There has, without doubt, been a wave of bad luck contributing to the fall. Ryan Papenhuyzen’s retirement was not exactly surprising, given his flirtation with the failed R360 competition, but the timing gave the club little time to prepare. The Eli Katoa situation was near unprecedented and the Storm have every right to feel aggrieved that their player was not given the best possible care while on international duty. Tui Kamikamica suffered a stroke in early April that will keep him sidelined for a significant period.
The sharpness of the Storm’s decline though is far more about more controllable factors than the bad luck the club has endured.
Melbourne have built a lot of their success on how they structure their salary cap. Crudely it can be called a “stars ‘n’ scrubs” approach, where three or four genuine stars are combined with a few second-tier players and a squad made up of cheap veterans or untested youngsters. It has proven a highly successful approach – when the stars are performing, the second-tier players are on the paddock and the remainder of the squad can perform the basics to a standard that is competitive in the NRL.
The stars simply are not getting it done, with Cameron Munster the biggest concern. Munster ranks third in missed tackles per game with 4.5 while he has just a single line break assist in the last six games. Harry Grant has run for fewer than 35 metres in four of his last five with just a single try assist and two offloads over that run. Jahrome Hughes has 10 try assists and has been the best of the triumvirate but his form is down. A team cannot be successful if its best players aren’t performing.
The main problem the Storm have, though, sits below the top line – the club’s recruitment policy combined with how the game has evolved. Part of the legend of Bellamy and the Storm system has been how average players become major contributors by doing three or four things well. They know their role. They do it. They don’t drop balls. They don’t miss tackles. They don’t give away dumb penalties. The depth at the Storm becomes a major problem when these players don’t perform their roles. Defensively, the Storm have never been worse.
The attempt to recruit Zac Lomax is indicative. He – and Stefano Utoikamanu a year prior – are not the type of players Melbourne typically invest salary cap space on. The Lomax situation was unsettling when the club is almost never unsettled, while Utoikamanu has been charged with leading a forward pack that is getting manhandled (letting Nelson Asofa-Solomona walk has not helped this either). The pack situation is particularly puzzling as the competition has moved away from bigger bodies to more agile forwards. The Storm have a smaller pack but a lack of ability to create quick play-the-balls has rendered the pack ineffective.

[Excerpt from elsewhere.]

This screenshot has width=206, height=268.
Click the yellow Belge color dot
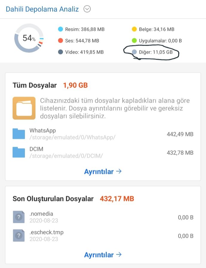click(x=134, y=29)
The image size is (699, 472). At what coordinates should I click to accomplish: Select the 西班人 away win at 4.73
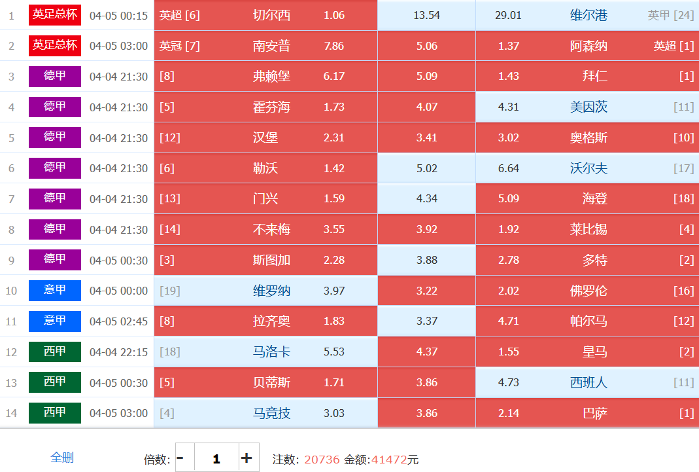click(587, 382)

With the likes of Tyran Wishart and Nick Meaney heading to Perth next season and Munster and Hughes both north of 31, the Storm are staring down the barrel of a rebuild for the first time in a quarter-century.
There is no quick fix at the Storm. The issue is not work rate. It is not making some team changes. It is highly unlikely to be coaching. The Storm have a problem that cannot be solved quickly: a talent deficit. They have playmakers who are struggling to create opportunities. A pack that is getting absolutely mauled. And outside backs who are all at sea defensively.
There will be no Penrith comeback like last season. Melbourne may sneak their way into the finals. But they are not set up to be any kind of serious threat and are unlikely to be until they undertake the required rebuild.